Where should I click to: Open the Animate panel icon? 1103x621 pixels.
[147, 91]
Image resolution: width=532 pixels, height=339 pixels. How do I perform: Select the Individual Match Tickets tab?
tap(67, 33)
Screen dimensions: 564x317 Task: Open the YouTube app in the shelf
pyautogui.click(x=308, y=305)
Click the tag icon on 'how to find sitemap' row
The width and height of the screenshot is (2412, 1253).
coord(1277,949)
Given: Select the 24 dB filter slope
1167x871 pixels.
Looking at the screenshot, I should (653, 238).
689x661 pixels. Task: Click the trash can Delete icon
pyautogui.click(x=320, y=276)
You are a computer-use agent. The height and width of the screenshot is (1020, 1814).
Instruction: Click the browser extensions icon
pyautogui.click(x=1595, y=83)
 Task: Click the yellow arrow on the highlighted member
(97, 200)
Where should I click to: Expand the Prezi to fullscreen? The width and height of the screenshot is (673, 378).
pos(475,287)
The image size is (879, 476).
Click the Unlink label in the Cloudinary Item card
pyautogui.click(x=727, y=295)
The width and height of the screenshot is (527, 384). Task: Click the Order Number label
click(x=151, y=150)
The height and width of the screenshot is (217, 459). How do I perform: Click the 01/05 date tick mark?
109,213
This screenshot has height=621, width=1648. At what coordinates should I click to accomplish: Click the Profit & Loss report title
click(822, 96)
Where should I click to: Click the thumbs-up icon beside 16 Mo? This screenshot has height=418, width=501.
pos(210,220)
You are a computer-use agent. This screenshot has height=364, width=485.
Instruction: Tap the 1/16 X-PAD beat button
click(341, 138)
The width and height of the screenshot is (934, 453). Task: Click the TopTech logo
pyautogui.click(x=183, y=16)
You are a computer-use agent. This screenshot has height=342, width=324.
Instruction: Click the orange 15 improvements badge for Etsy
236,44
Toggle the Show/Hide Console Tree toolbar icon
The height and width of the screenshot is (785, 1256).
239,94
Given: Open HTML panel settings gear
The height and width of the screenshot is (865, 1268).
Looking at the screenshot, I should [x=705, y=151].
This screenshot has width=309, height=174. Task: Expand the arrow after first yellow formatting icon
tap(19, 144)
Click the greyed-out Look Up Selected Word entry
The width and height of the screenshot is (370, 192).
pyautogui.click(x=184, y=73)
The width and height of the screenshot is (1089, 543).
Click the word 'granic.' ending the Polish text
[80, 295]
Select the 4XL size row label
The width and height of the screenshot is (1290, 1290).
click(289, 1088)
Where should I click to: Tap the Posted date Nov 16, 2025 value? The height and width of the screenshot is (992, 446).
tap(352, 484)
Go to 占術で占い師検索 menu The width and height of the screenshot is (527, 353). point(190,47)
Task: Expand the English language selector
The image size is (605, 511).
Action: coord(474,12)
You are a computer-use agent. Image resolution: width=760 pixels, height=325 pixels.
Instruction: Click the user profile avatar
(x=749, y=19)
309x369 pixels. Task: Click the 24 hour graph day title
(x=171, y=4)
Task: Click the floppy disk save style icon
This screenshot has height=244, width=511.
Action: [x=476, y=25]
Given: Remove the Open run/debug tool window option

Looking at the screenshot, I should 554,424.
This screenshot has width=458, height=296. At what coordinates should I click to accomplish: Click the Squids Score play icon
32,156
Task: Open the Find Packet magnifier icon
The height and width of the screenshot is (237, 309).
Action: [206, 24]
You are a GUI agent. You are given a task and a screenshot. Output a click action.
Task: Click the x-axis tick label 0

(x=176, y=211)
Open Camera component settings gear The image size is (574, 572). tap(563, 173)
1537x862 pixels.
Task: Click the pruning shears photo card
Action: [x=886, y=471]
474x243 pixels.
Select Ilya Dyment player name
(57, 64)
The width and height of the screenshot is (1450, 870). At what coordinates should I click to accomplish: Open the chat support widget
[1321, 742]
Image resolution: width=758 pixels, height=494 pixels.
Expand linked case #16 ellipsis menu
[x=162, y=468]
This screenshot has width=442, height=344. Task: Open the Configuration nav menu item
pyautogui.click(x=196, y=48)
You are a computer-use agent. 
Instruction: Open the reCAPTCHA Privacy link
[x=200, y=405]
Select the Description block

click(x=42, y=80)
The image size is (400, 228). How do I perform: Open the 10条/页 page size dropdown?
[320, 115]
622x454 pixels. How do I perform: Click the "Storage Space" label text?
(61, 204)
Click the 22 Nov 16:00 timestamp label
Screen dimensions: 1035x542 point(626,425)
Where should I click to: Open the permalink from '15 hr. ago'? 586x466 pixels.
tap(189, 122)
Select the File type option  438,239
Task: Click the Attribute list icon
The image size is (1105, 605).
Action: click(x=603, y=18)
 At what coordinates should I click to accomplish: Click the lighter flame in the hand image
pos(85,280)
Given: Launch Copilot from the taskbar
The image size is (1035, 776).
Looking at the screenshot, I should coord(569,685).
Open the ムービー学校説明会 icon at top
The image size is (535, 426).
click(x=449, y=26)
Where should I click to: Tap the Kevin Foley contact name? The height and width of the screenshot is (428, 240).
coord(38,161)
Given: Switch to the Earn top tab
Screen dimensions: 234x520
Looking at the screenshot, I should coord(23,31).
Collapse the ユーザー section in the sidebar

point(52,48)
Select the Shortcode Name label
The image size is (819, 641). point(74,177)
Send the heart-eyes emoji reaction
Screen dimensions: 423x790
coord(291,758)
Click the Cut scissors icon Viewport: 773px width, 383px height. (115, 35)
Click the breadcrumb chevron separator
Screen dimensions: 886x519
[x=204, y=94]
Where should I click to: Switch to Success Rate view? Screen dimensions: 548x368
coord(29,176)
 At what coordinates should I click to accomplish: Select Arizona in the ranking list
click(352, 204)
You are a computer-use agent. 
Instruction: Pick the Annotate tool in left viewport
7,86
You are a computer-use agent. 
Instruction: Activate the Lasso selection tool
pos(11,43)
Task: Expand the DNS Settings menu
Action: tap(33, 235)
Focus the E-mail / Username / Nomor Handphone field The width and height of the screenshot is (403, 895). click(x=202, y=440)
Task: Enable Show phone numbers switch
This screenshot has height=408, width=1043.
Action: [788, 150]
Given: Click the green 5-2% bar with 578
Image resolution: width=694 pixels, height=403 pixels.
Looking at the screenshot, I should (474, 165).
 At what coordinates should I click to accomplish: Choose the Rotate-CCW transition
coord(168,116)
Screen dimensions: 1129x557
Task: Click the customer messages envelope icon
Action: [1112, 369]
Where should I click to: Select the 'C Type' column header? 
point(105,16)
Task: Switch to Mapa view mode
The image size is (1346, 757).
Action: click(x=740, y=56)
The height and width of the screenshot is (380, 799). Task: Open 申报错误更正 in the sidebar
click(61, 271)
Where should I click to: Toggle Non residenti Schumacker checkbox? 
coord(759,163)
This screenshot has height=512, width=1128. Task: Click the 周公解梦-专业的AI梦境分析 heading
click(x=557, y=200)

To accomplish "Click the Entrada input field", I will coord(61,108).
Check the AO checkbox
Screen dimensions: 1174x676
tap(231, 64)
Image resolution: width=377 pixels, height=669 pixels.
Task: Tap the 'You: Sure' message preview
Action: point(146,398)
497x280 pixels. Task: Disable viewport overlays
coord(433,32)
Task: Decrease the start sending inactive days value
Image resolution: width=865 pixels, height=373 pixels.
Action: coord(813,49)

[Exercise requirements] Among the records above, which lines hold the word "Show"? Copy each one.

[Final answer]
Toggle the Show/Hide Console Tree toolbar icon
Task: Enable Show phone numbers switch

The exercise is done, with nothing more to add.